Head Unit: Clarion DXZ775USB
Front Stage: Pioneer 6.6" REV components (powered by amplifier)
Rear Stage: Pioneer 6.5" REV coaxials (powered by head unit)
Subwoofers: Image Dynamics ID8 (2)
Amplifier: Kicker ZX550.3
Deadening: 125 sqare feet of Raammat BXT and 8 yards of Ensolite

This will all be going into an '08 Hyundai Sonata.

So far I purchased the subs, amp and deadening material. I bought the REV coaxials, but I got the 6.75" premier models so I'll have to see whether or not I can get them to work in the 6.5" holes without much cutting.:crap:

mavster
11-24-2007, 11:49 PM
Hmmm,

Don't even bother using the revs off the HU for the rear, go with the normal A series pios. Your just wasting money running the revs off a HU, they love power.

The 6.75" will fit perfectly in a 6.5" opening, just make sure to use the mounting clips Pioneer supplies. They look like silver brackets, put one over the rim of the speaker hole. Then drive the screw through them.

mr burns
11-25-2007, 12:20 AM
Squeak 9798 speaks the truth. Balance control will attenuate all frequencies. Time alignment, used properly, when you have to work with stock locations is a Godsend.

Gary S
11-25-2007, 12:35 PM
I think you need to read up on ITD and how it relates to our localization of sounds in the midbass/range area. Time arrival certainly plays a role independent of intensity ques contrary to what you suggest.

- I'm not saying time alignment cannot have some benefit in some systems, only that it's not a cure-all for speaker placement.

Time alignment would be better than attenuation for midbass/bass because it allows you to keep the same/higher output levels while still balancing the speakers/drivers, but it won't do a better job for mids and highs than better speaker placement would; it won't fix poor speaker placement for mids and highs.

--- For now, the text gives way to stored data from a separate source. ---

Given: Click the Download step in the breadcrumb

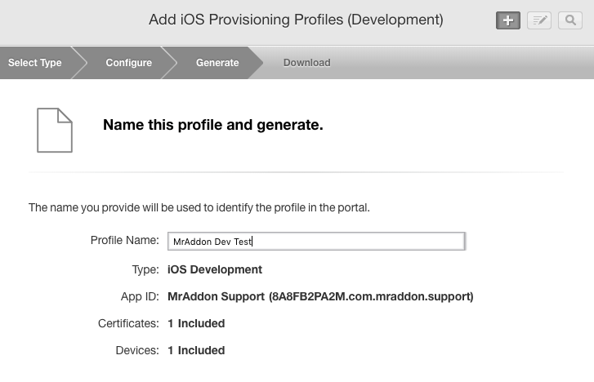Looking at the screenshot, I should (x=306, y=63).
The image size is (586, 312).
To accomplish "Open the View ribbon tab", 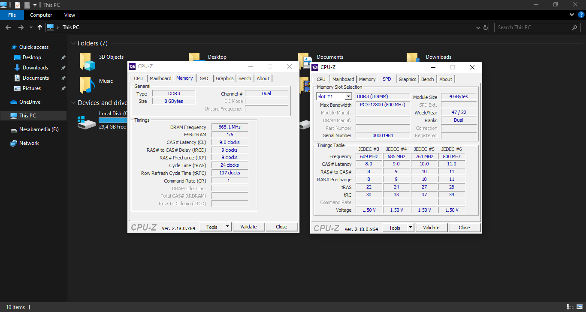I will point(69,15).
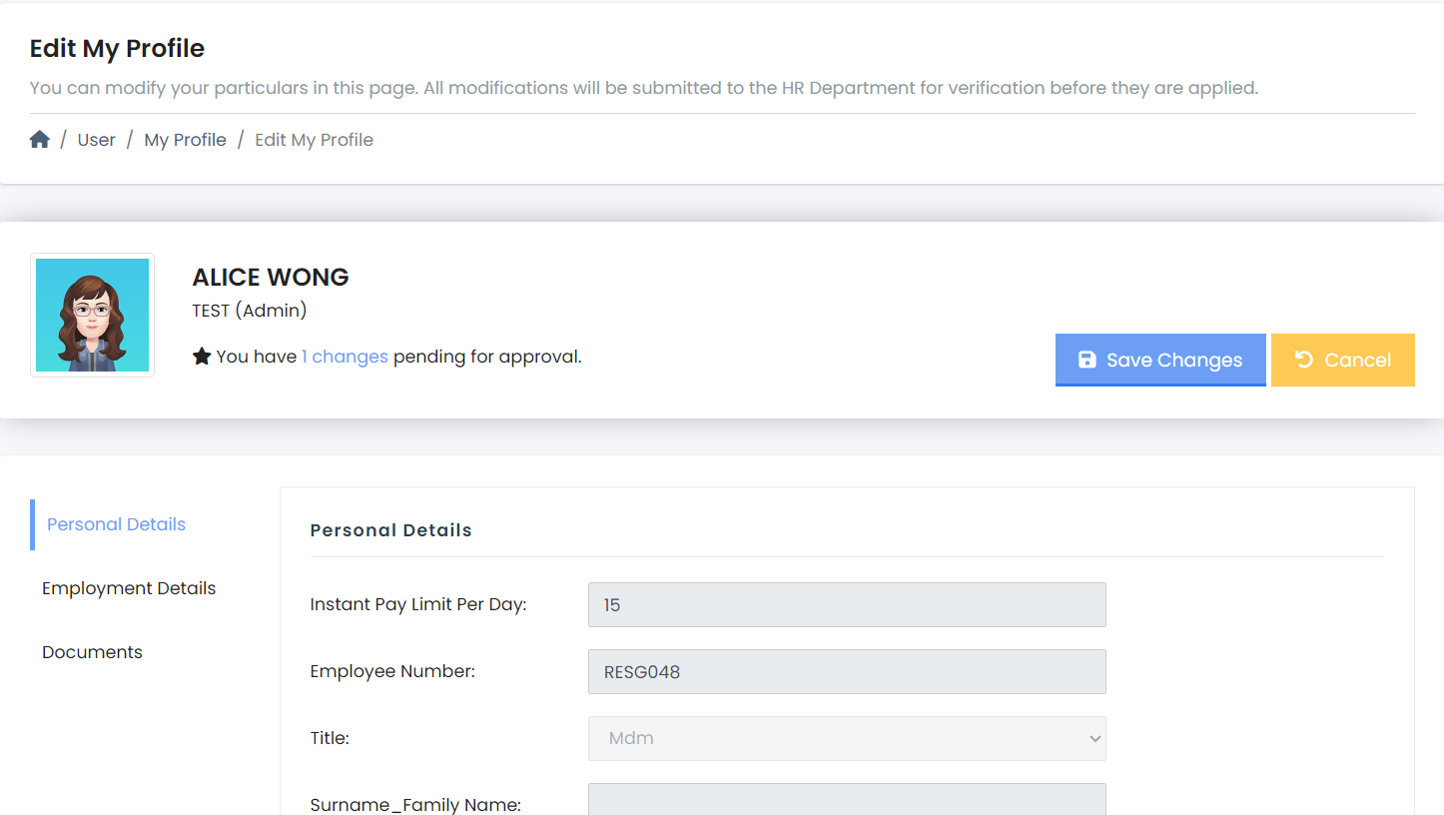Click the Employee Number field showing RESG048

coord(846,672)
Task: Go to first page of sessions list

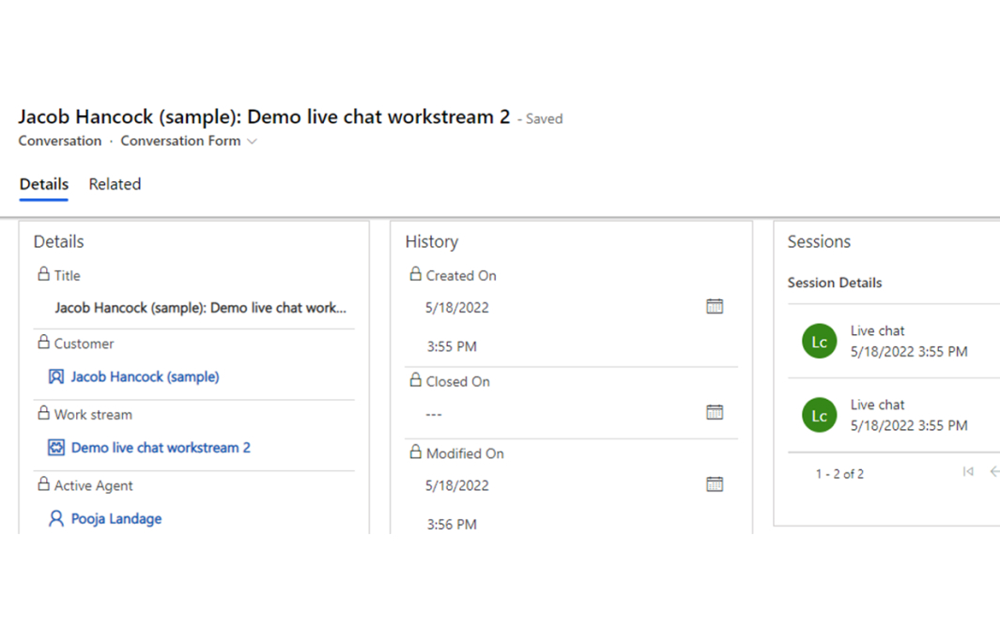Action: point(968,472)
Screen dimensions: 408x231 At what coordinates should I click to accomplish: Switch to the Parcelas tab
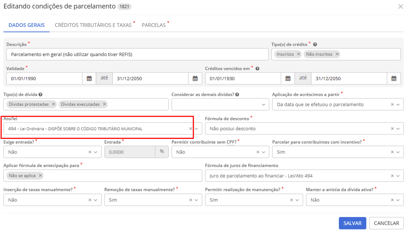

Believing that you can put speakers anywhere and fix any problem with EQ and/or time alignment is a poor approach. Eq/time alignment should only be considered (but not necessarily used at all!) AFTER choosing the best speaker placement you can. This is what I'm trying to get across to these guys.

The correct approach is to choose the best speaker application first... it's of much higher importance.

I've been in and around the car audio business for 22 years, even worked for a little co. called JL Audio at one point.

Squeak is an expert on audio, and even though we may argue the fine points sometimes, I want you guys to know that you could never go wrong with his advice.

Another viewpoint on time alignment:

http://www.caraudioforum.com/vbb3/showthread.php?p=2131117&highlight=alignment#post2131117

grampi
11-25-2007, 01:36 PM
Gary S

No one here is arguing the point that speaker placement isn't most important, or that you can completely correct deficiencies caused by poor speaker placement with time alignment. What I am saying is TA is a very effective tool for fine tuning a system and it's rarely possible in the automotive environment to place speakers exactly in their ideal locations. The ideal locations are usually either on the top outer corners of the dash with the speakers facing the occupants, or in the kick panels. Unfortunately, most of the time it's not possible to mount speakers in these locations. I've run into a huge problem with my own install at the moment. My mids require an opening that accept 2.8" of mounting depth, but my front doors only allow for less than 2.5". There also isn't enough room for custom enclosures on the dash or in the kick panels. If I can't find some raw mid range drivers that require less mounting depth than 2.5", I don't know what I'm going to do. I don't know why speakers have to be made so deep, or why doors are so shallow. It's almost like car makers and the car audio companies are purposely working against each other.